CHICAGO—Keith Winthrop, MD, MPH, professor of public health and preventive medicine at the Oregon Health & Science University School of Medicine, Portland, Ore., began the vaccination session at the 2018 ACR/ARHP Annual Meeting with a review of vaccination timing and targets. He presented a clinically relevant snapshot of the vaccines rheumatologists should consider and emphasized that, in general, vaccines are underutilized in the rheumatology population. He first discussed the inactivated annual influenza vaccine, which he recommended for all rheumatological patients.
Healthcare providers have a choice of a high-dose flu vaccine or adjuvanted flu vaccine. The high-dose flu vaccine is indicated for patients older than 65 years of age. Research has shown it provides 24% greater efficacy against flu than the standard vaccine.1 Unfortunately, patients with rheumatoid arthritis (RA) may not respond as well. Nevertheless, preliminary research suggests that seroprotection with the high-dose vaccine in patients with RA is superior to the alternatives, and the argument could be made that even younger people with RA should receive the high-dose flu vaccine.

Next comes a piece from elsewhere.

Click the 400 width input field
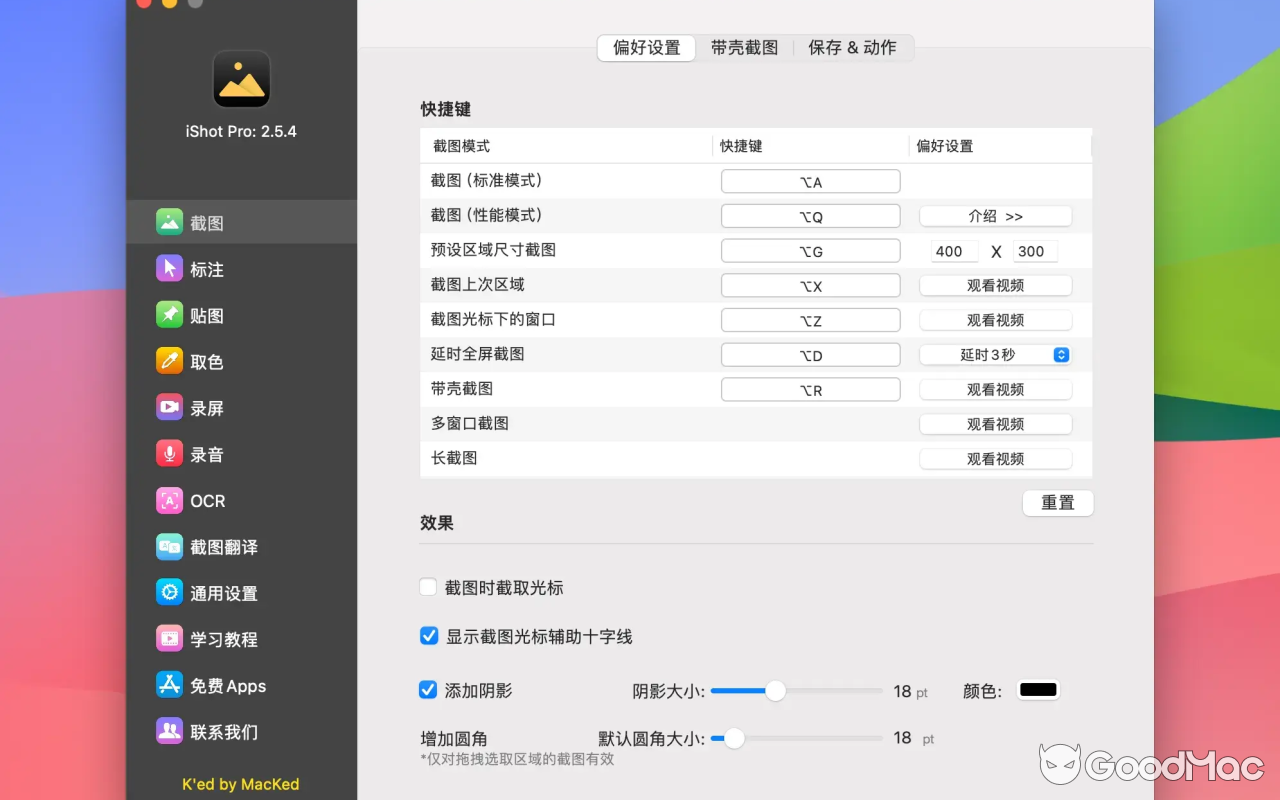 [952, 251]
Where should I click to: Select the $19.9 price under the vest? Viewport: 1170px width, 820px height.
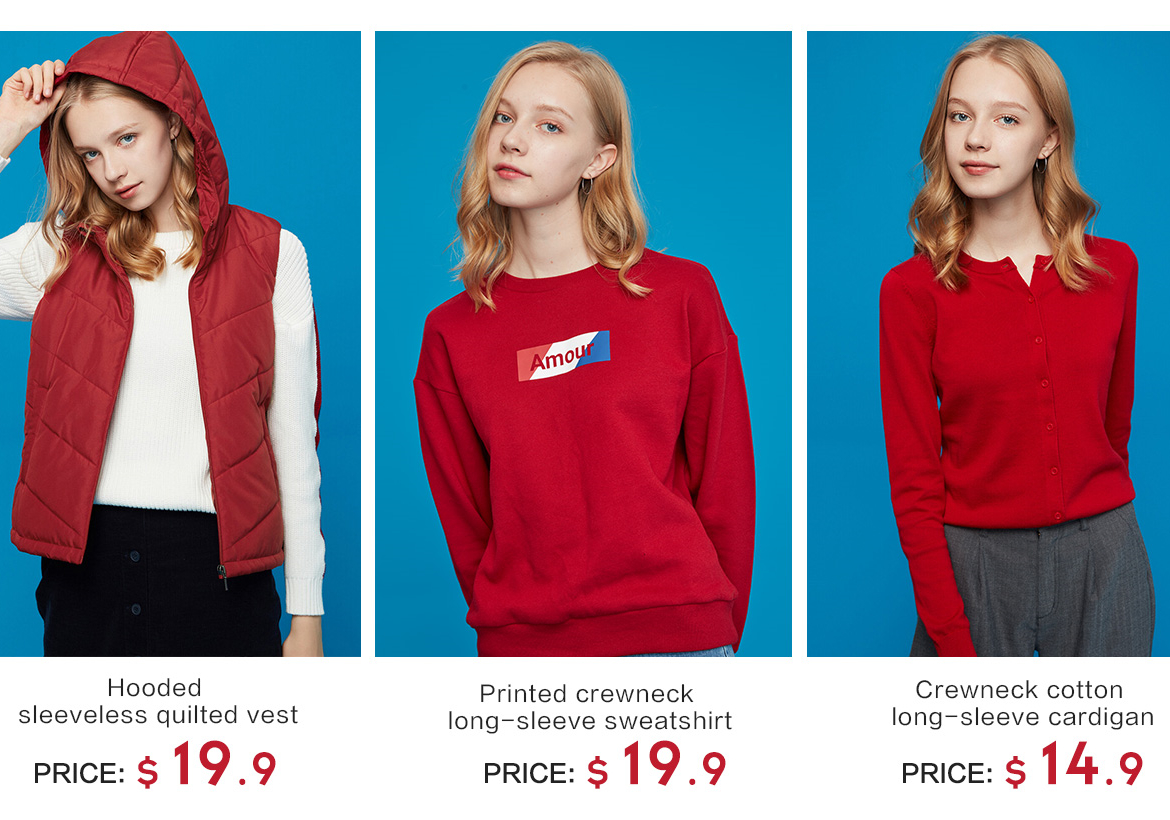tap(207, 765)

Dr. Winthrop also addressed the common concerns that immunosuppressive agents may further limit the efficacy of the vaccines. He began by reassuring the audience that most disease-modifying anti-rheumatic drugs (DMARDs) do not affect the efficacy of influenza vaccination. That said, new research indicates people who stopped methotrexate for two weeks prior to vaccination experienced superior seroprotection. Moreover, few patients with RA flared when off methotrexate, which suggests stopping methotrexate might be a nice strategy to improve seroprotection.
Dr. Winthrop described the two pneumococcal polysaccharide vaccines on the market: PPSV23, which protects against 23 types of pneumococcal bacteria, and PCV13, a conjugate vaccine that protects against 13 types of pneumococcal bacteria.

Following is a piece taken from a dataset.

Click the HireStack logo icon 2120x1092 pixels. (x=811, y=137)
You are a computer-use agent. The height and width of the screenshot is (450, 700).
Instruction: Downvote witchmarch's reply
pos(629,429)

A few studies have examined seroprotection in immunosuppressed patients. Patients on tofacitinib who received PCV13 experienced a multifold titer rise.2 The same was true for patients on baricitinib, who also experienced a robust rise in antibody titer, although not as high as those on tofacitinib.3 Dr. Winthrop explained that this difference in response may be because the patients on tofacitinib were younger and had psoriasis, whereas the patients in the baricitinib study had RA and were older. Dr. Winthrop also noted that patients in these studies were likely on methotrexate, which meant they responded even though they were immunosuppressed. Despite this, he does try to suspend methotrexate before vaccinating. Dr. Winthrop concluded his talk by stating the “best time to vaccinate is when the patient is in front of you and you are thinking about it.”